═══ DOCUMENT PASSAGE ═══

Beyond Responding

Psychometric validation

Using behaviours as meaning

Published

September 9, 2024

The field of psychometric assessment - if not measurement world in general - is focused on demonstrating the validity of measures. What is the evidence this value means what it represents? Do these numbers actually represent reality?

In psychometrics in particuar we ask:

“Does this tool measure what it claims to measure?”,
“What do measurements on one construct imply about another?”, and
“How can this information be used to infer future behaviours?”

The key concern here is evidence—observations that can support these claims. Think of them as theoretical tent pegs: “People who did this were also more likely to do that” and so on. Note that some people think this is not entirely justified as an endeavour¹.

Evidenced claims

When we seek evidence for the claim that certain items in a test measure the same construct, we turn to various statistical tools. One of the first is reliability. Cronbach’s Alpha assesses internal consistency, or how well the items in a test relate to each other. However, Cronbach’s Alpha assumes all items contribute equally to the construct, which is often not the case. McDonald’s Omega improves on this by accounting for items that contribute more strongly than others, giving a more refined view of how variation in responses reflects the underlying factors.

Once we’ve established item relatedness and consistency, we can bolster the argument with techniques like dimension reduction and latent variable modeling. These techniques allow us to represent the construct scores directly and explore how they relate to one another.

═══ DATA BELOW ═══

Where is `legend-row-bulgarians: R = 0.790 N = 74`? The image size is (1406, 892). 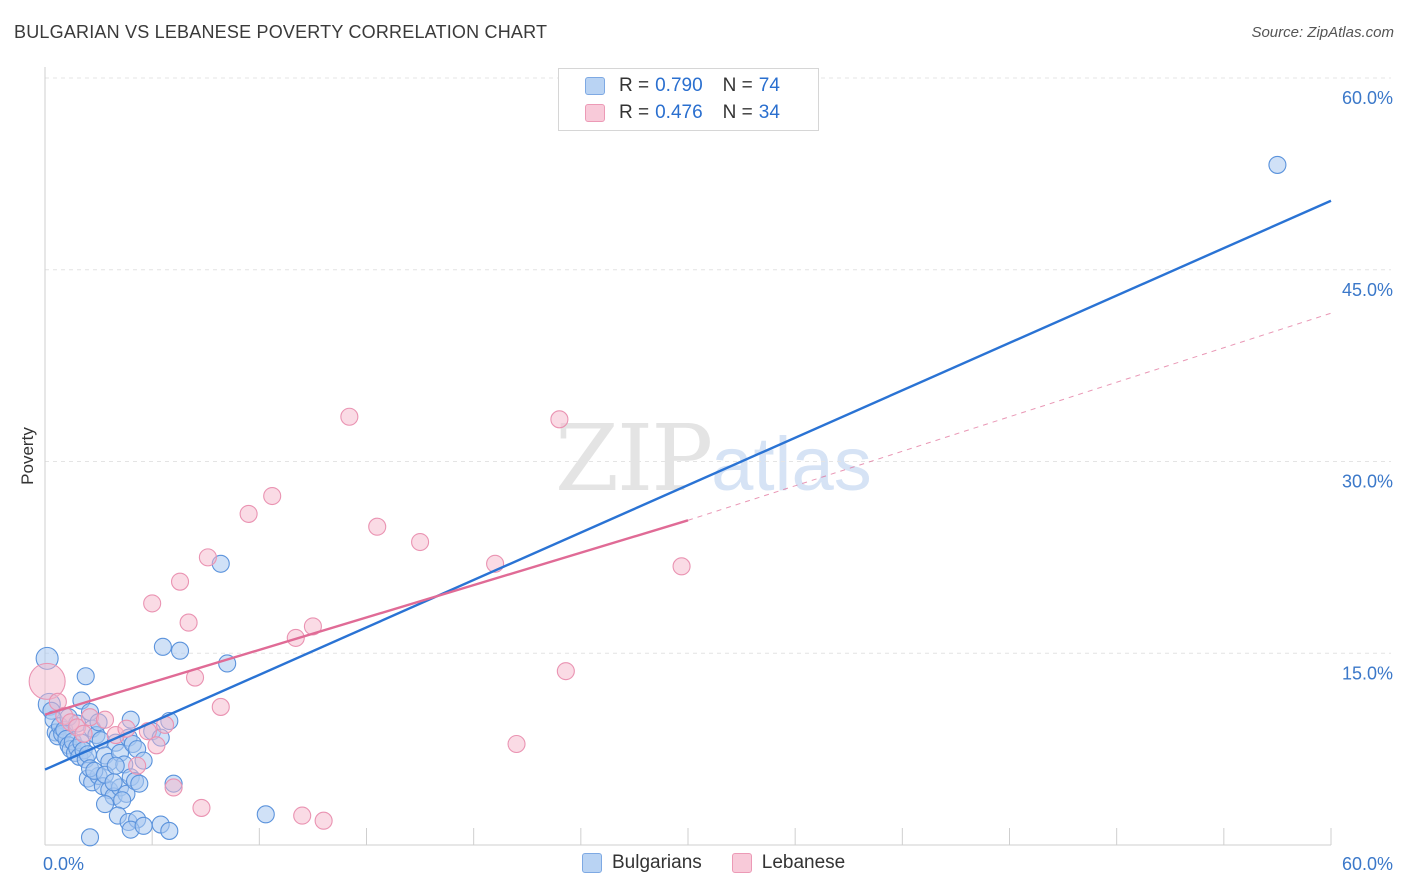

═══

— AIM OF THE EXERCISE —
Answer from the psychometric validation post:
(a) On what date was it published?
(b) What does Cronbach's Alpha assume about how items contribute to the construct?
(c) Which two techniques can strengthen the argument once item relatedness and consistency are established?
Use only the psychometric validation post to answer.

— WRITTEN ANSWER —
(a) September 9, 2024.
(b) That all items contribute equally to the construct.
(c) Dimension reduction and latent variable modeling.